▶ [Task directions] Format the rows below as a numbered list, leaving out blank lines and the pictures.

▶ [The data]
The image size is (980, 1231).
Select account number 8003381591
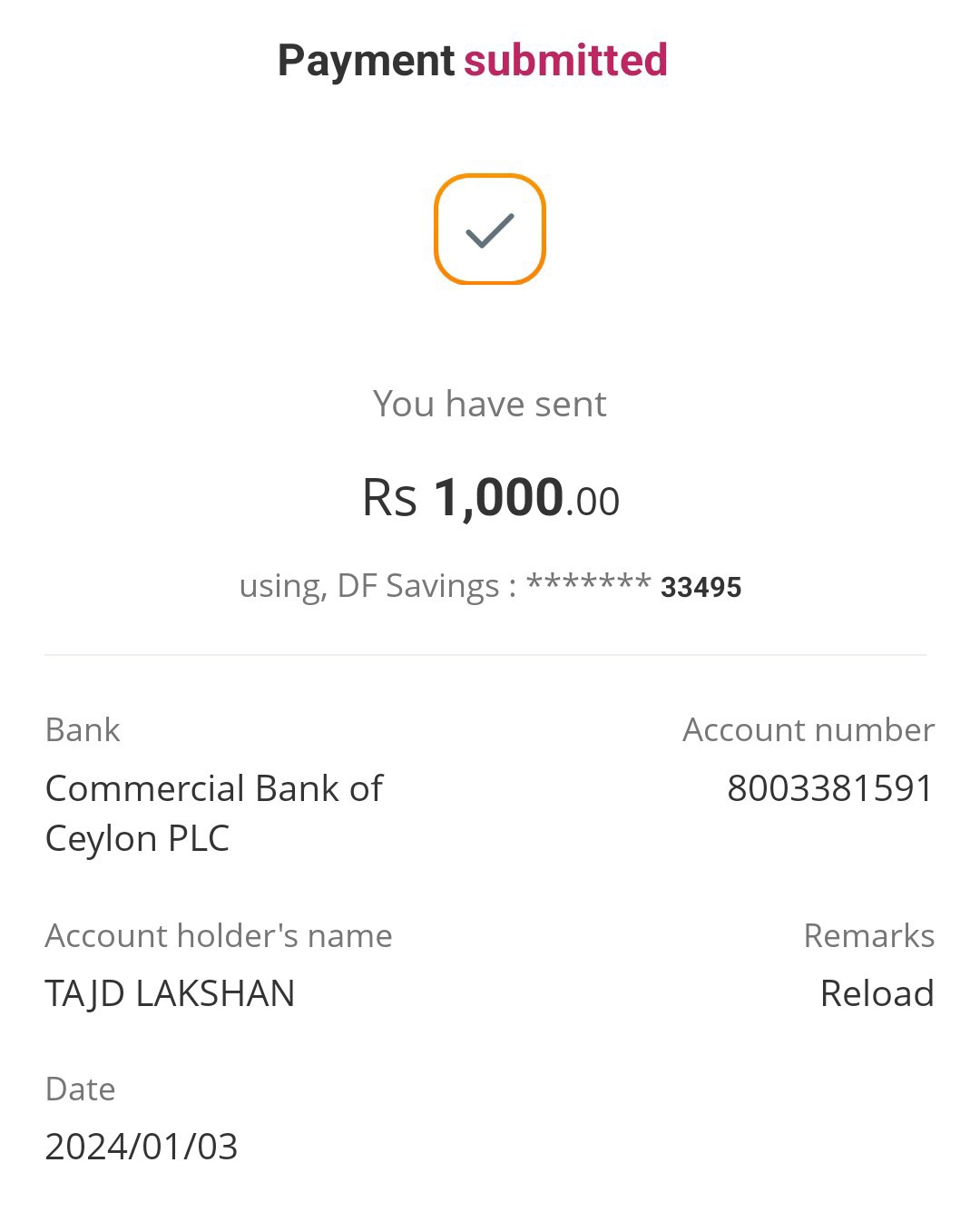pos(829,788)
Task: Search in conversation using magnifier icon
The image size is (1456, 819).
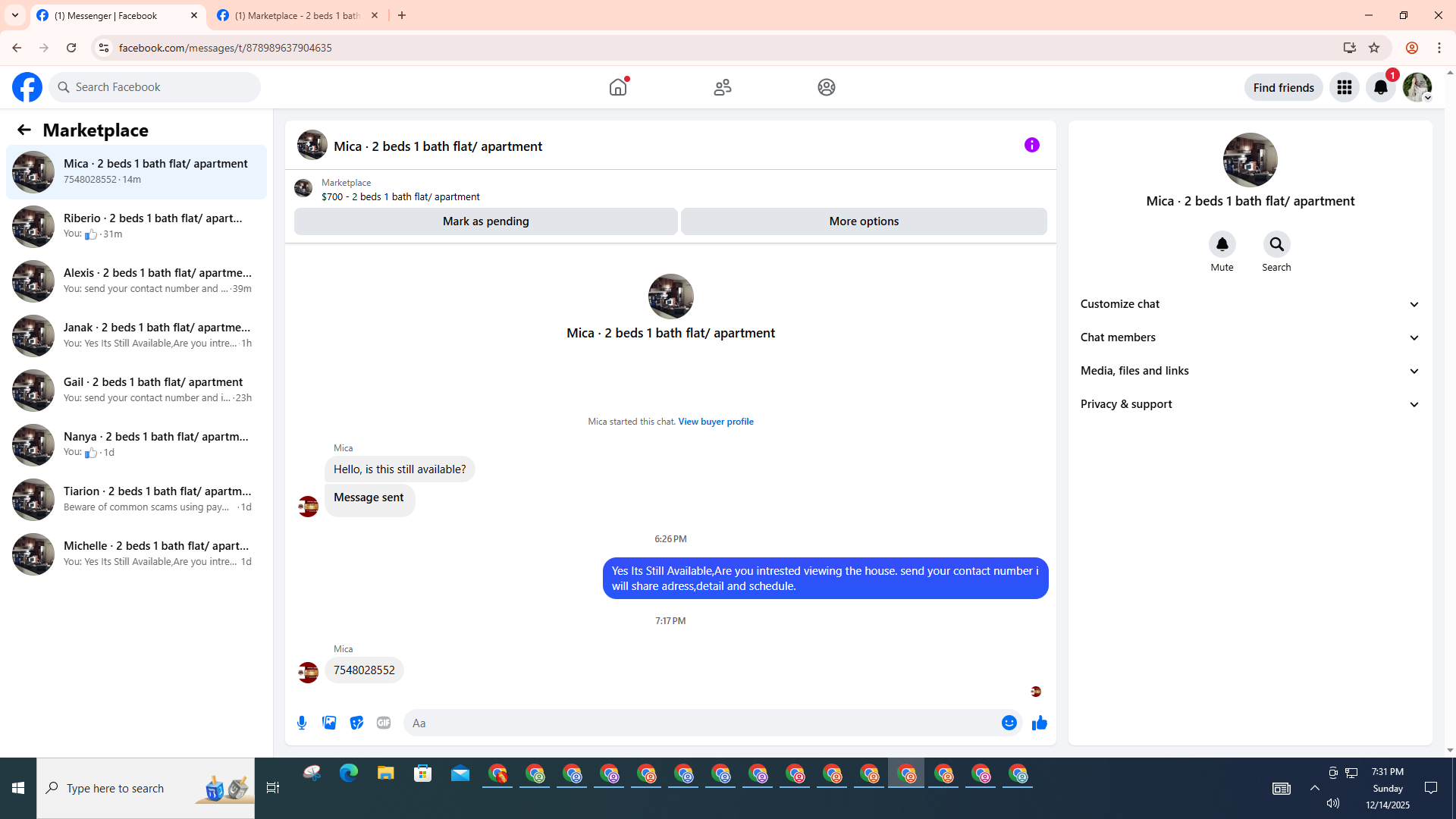Action: point(1276,244)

▶ [Full answer]
1. The image size is (980, 1231).
2. Select account number 8003381591
3. pos(829,788)
4. Task: Search in conversation using magnifier icon
5. The image size is (1456, 819).
6. Action: point(1276,244)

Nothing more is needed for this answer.